• DATASET EXTRACT:
+ + + + +

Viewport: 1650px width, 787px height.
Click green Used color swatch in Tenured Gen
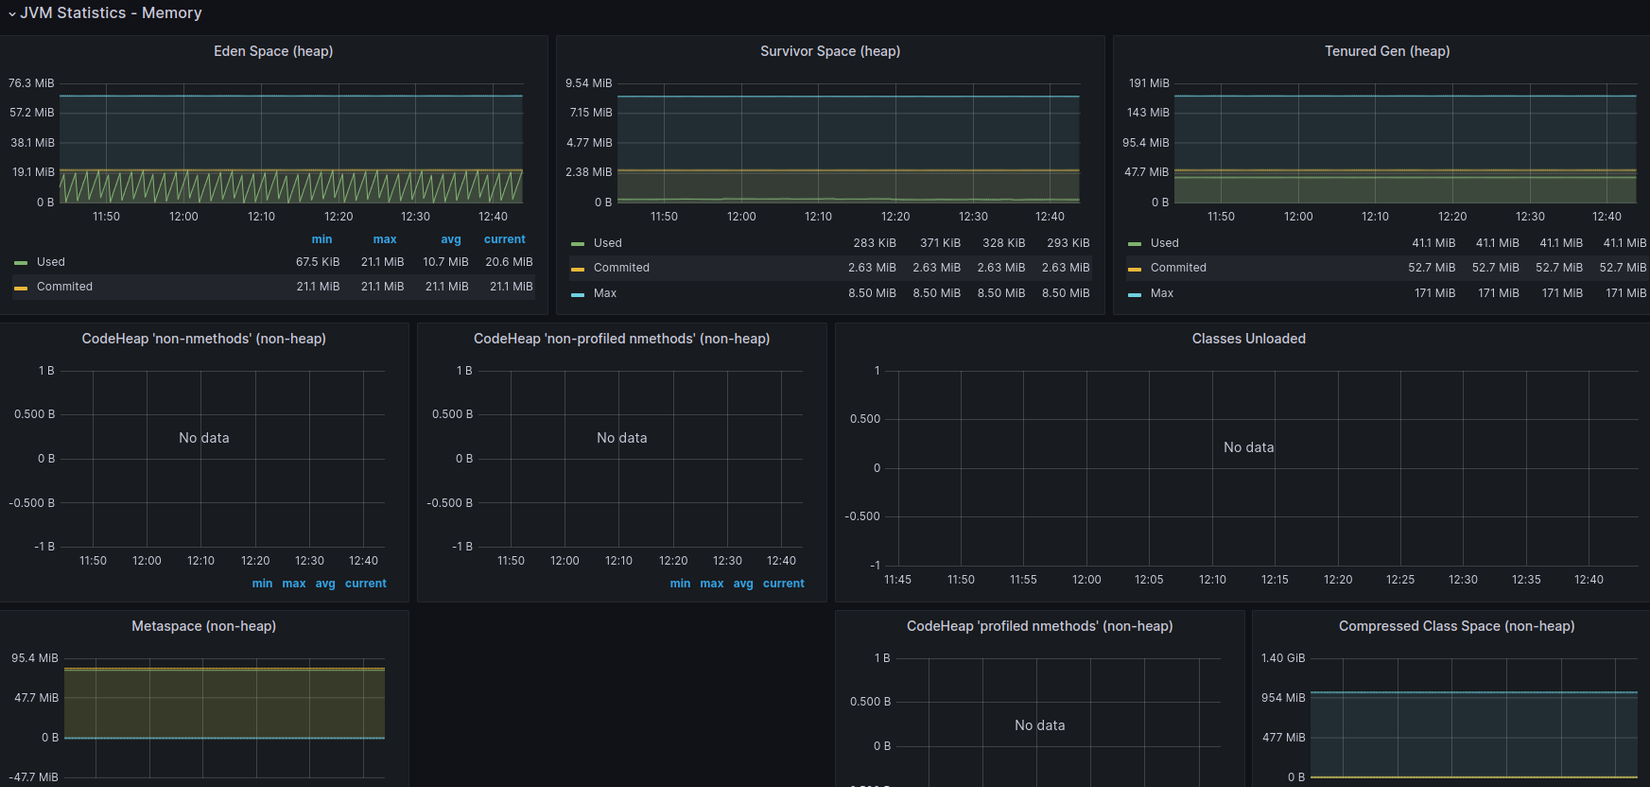coord(1134,244)
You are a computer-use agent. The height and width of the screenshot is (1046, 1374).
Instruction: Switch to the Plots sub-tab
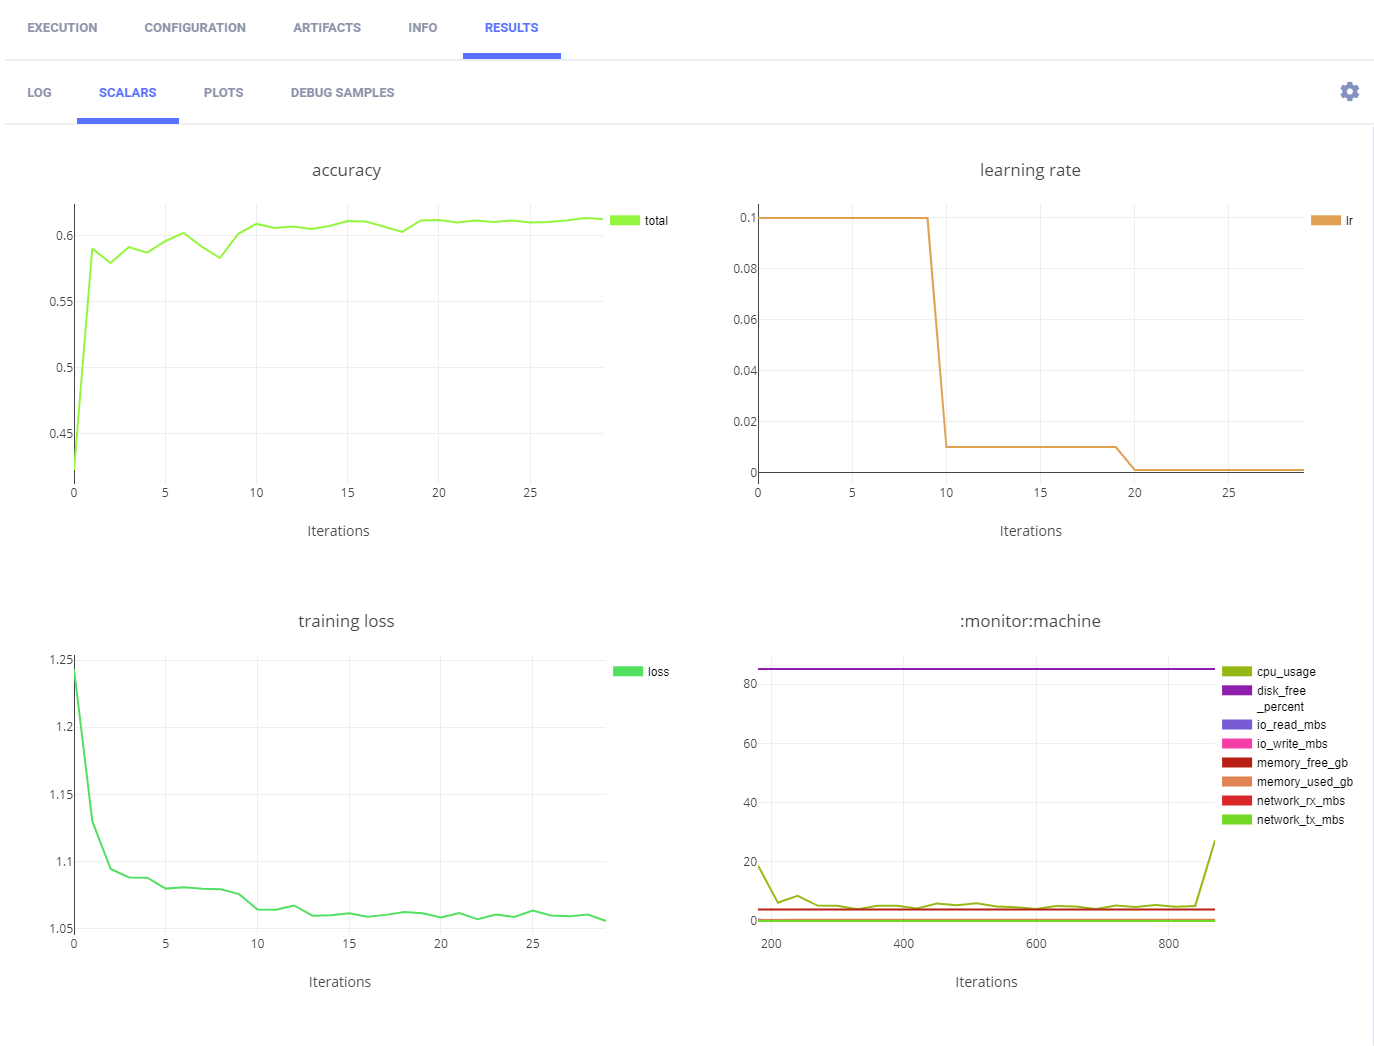coord(223,93)
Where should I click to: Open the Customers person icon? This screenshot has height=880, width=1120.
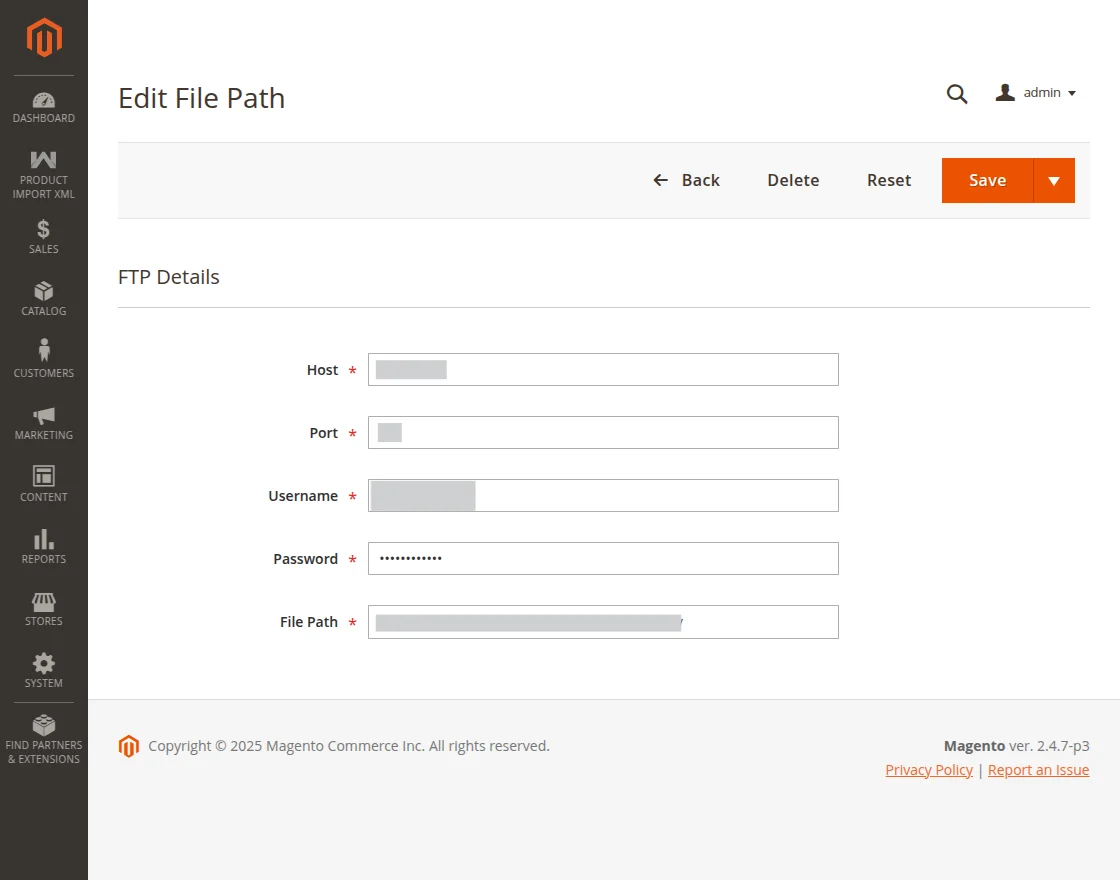click(x=44, y=351)
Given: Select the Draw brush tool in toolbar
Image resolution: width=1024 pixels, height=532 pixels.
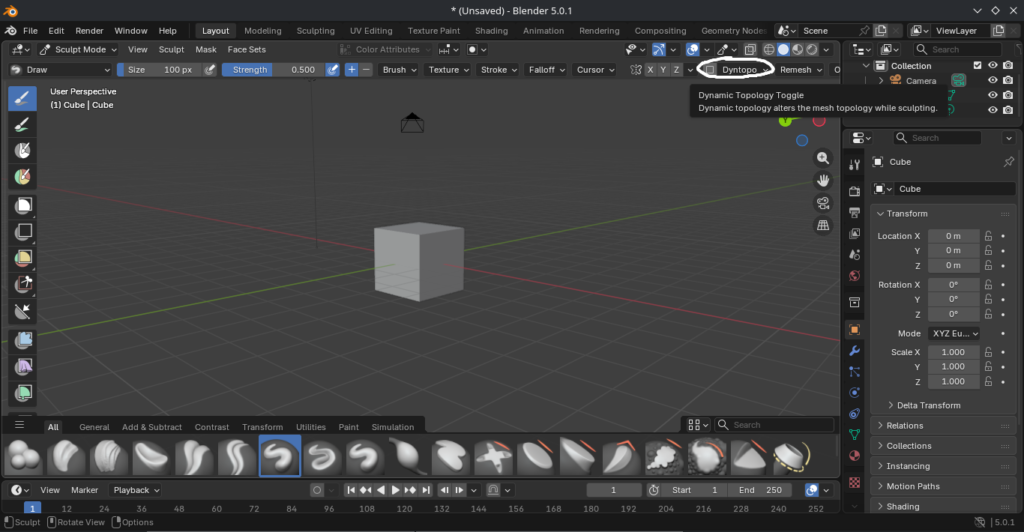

+ + + + +

• WHAT THE TASK ASKS:
Give again the lines from the line that contains "Instruction: Switch to the Plots sub-tab" through the last line of the material above, exactly and with both ends included. Omit the pictures.

• TASK SOLUTION:
Instruction: Switch to the Plots sub-tab
coord(223,93)
Where should I click to: Open the Customers person icon? This screenshot has height=880, width=1120.
click(x=44, y=351)
Given: Select the Draw brush tool in toolbar
Image resolution: width=1024 pixels, height=532 pixels.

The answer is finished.